First off, it's being suggested that the 2018 Winter Olympics in Pyeongchang could be shared with the North:
Proposed collaboration between North and South Korea at the 2018 Winter Olympics has been welcomed by the International Olympic Committee.
According to reports, South Korea sports minister Do Jong-hwan said North Korea could host some skiing events.
He also said the countries may enter a combined ice hockey team.
"We are happy to discuss his ideas. The Olympic movement is always about building bridges, never about erecting walls," said an IOC spokesperson.
"We are looking at the comments of the new minister of sport, culture and tourism with great interest."...
n comments reported by the Korea Herald, Do suggested the North and South could enter one women's ice hockey team, helping to make Pyeongchang a "peace Olympics".
He said he would discuss co-hosting at the Masikryong ski resort with Jang Woong, North Korea's delegate to the IOC.
The Masikryong ski resort is one of Kim Jong-un's vanity projects. It was built using commandeered army units, and stocked with foreign equipment that almost certainly got there in breach of international sanctions. There are stories that it's maintained by child work gangs. It is, of course, beyond the reach of all but the highest-ranking officials:
In short, it's dangerously naive to think this would be anything other than a propaganda coup for Pyongyang, and a kick in the teeth for the wretched North Koreans suffering under the world's most egregious violator of human rights. There have been calls urging the IOC not to "repeat the mistake of the 1936 Berlin Games" by allowing North Korea to co-host.

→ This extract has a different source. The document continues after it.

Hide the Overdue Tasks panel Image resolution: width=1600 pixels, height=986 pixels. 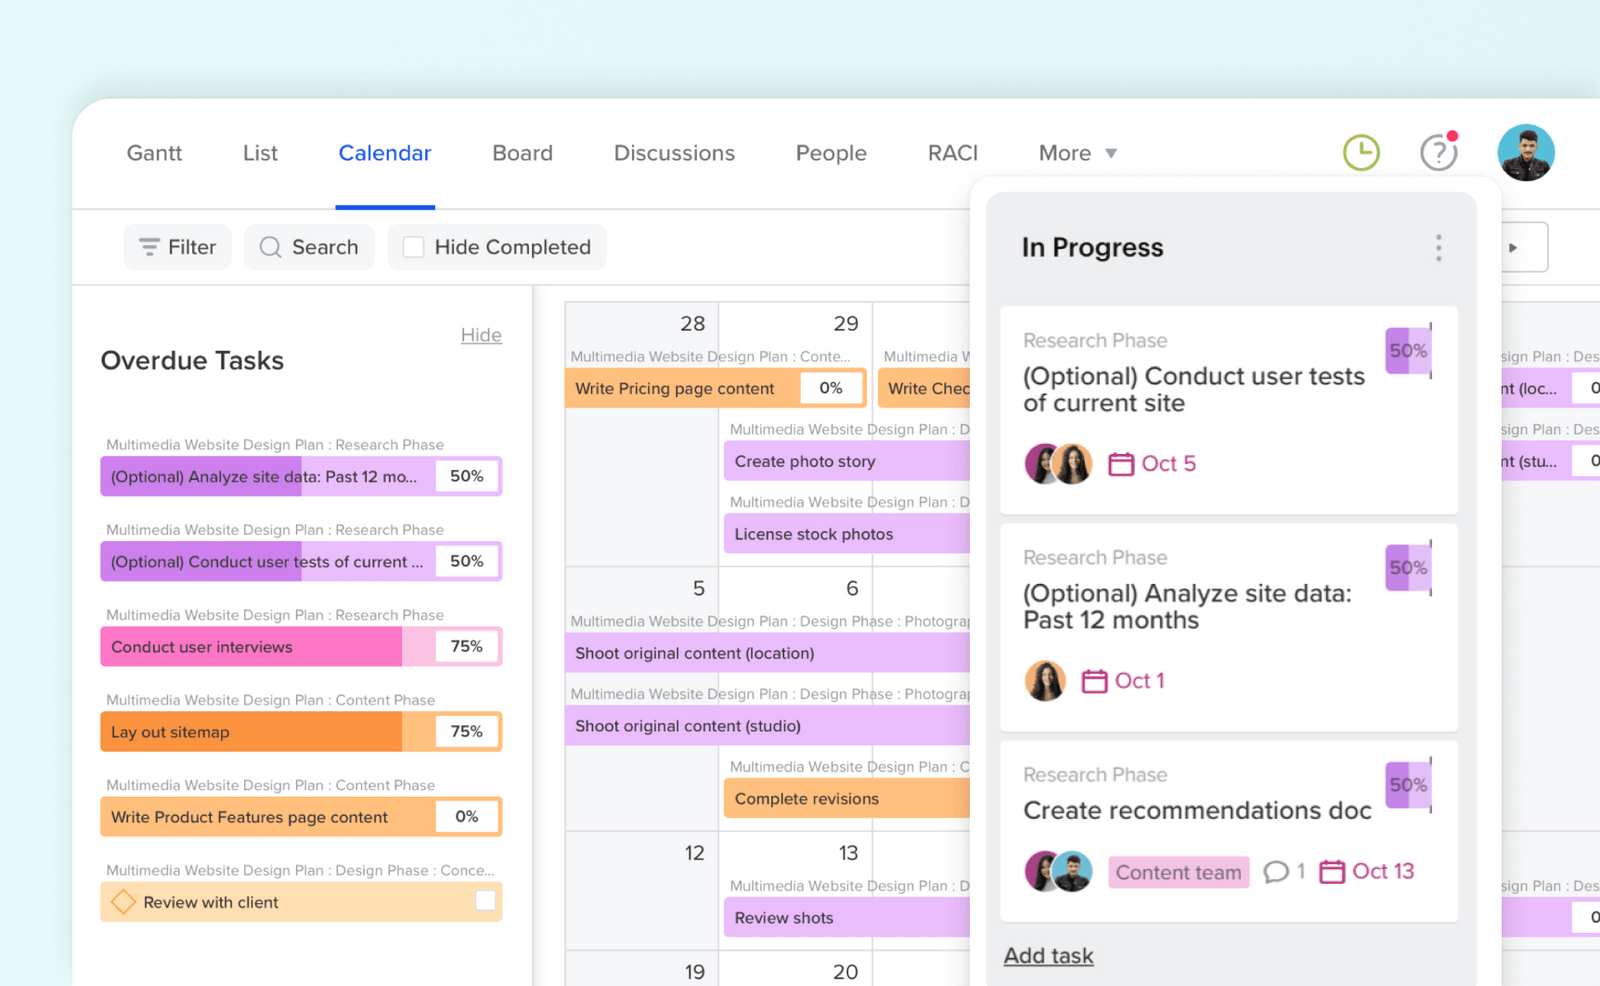481,335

And then this. President Moon in an interview with CBS last week:
So I believe what Kim Jong Un would want the most is to have a security guarantee for his regime. So there is a possibility that Kim Jong Un continues to make the bluff with his nuclear weapons programs. But deep inside he is actually yearning or wanting dialogue. But in the end the only way to find out is to have a dialogue with North Korea.
That's no bluff with the nuclear weapons. And to believe that, deep inside, Kin Jong-un yearns for dialogue suggests a dangerous degree of delusion on Moon's part.
This week Moon will arrive in Washington for his first meeting with Trump. It promises to be something of a dialogue of the deaf; which is to say, a fiasco.
Update: amusingly it's the North Koreans who have snubbed the South over the Olympics.
It was supposed to be the opening gesture in a new chapter of co-operation between two of the world’s most deadly enemies. But North Korea has rejected a proposal by South Korea’s liberal president, Moon Jae-in, for a joint hosting of next year’s Winter Olympic Games.
The offer, by a president who has committed himself to engaging the Pyongyang regime, was all but dismissed by one of the North’s most senior sporting officials. The rebuff is a disappointing start to President Moon’s efforts to warm up relations after ten years of confrontation and sanctions under two conservative South Korean presidents....
The ideas were rejected by Chang Ung, North Korea’s single delegate to the International Olympic Committee. “It’s a bit late,” Mr Chang said. “When we fielded a joint team at the 1991 World Table Tennis Championships, there were 22 rounds of talks and they took five months. That is the reality that we’re faced with.”